The majority of Salcombe’s most exclusive houses are holiday homes, but The Moult has been this family’s main home since they moved here from Surrey in the mid 1990s, and, as have the gardens, the interior has been re-aligned and refurbished with its owners’ trademark attention to detail, style and practicality. The house is laid out in three parts-the gabled, six-bedroom main building with its three fine reception rooms that include a splendid drawing room with a four-bay oriel window facing the sea, a three-bedroom guest wing, and a two-bedroom office annexe. All the main rooms share panoramic views of the lush, year round gardens and the estuary.
Simon and Sue Gotch, the owners of Clanacombe, a mile inland from Thurlestone and five miles from Salcombe, have no regrets about leaving the Home Counties, where Mr Gotch still has his business headquarters, for a new home on the south Devon coast. Having bought the impressive stone manor house -originally built in the late 16th and early 17th centuries and extended in Victorian times-in 2003, Mr and Mrs Gotch have been delighted with the progress of their 13-year-old twins through nearby Kingsbridge’s excellent primary and secondary schools.

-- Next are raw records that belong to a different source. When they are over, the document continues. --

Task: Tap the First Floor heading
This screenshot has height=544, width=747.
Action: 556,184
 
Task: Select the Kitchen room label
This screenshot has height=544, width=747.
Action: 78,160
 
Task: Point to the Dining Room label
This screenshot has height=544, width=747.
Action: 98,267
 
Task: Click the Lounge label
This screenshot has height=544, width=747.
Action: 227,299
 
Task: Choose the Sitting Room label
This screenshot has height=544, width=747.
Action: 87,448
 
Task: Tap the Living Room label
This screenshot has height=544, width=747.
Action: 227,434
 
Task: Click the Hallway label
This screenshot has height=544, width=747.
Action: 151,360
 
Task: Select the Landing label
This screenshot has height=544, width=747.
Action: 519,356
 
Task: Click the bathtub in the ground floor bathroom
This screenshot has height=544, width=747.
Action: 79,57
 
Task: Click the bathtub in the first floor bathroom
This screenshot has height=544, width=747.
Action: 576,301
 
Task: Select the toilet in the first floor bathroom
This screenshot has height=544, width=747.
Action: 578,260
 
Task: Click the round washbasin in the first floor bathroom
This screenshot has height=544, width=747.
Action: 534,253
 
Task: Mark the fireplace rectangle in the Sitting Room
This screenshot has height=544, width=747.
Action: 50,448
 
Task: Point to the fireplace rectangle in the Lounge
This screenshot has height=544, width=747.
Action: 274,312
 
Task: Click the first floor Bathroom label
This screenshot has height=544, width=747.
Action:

Now that they have fully restored and renovated the three storey, six-bedroom manor house, its coach house and glorious gardens, they plan to build a new house in the area, starting from scratch. Hence the sale of Clanacombe through Marchand Petit (01548 857588) and Savills (01392 455755) at a guide price of ‘offers over £3 million’ for the main building complex and 9.7 acres of gardens, £650,000 for the three-bedroom lodge and £50,000-£75,000 for an additional 8.7 acres of protective pasture and woodland on the far side of the lane. If the creative flair they have shown in their distinctive treatment of Clanacombe’s interior is anything to go by, the Gotches’ next home will be quite something.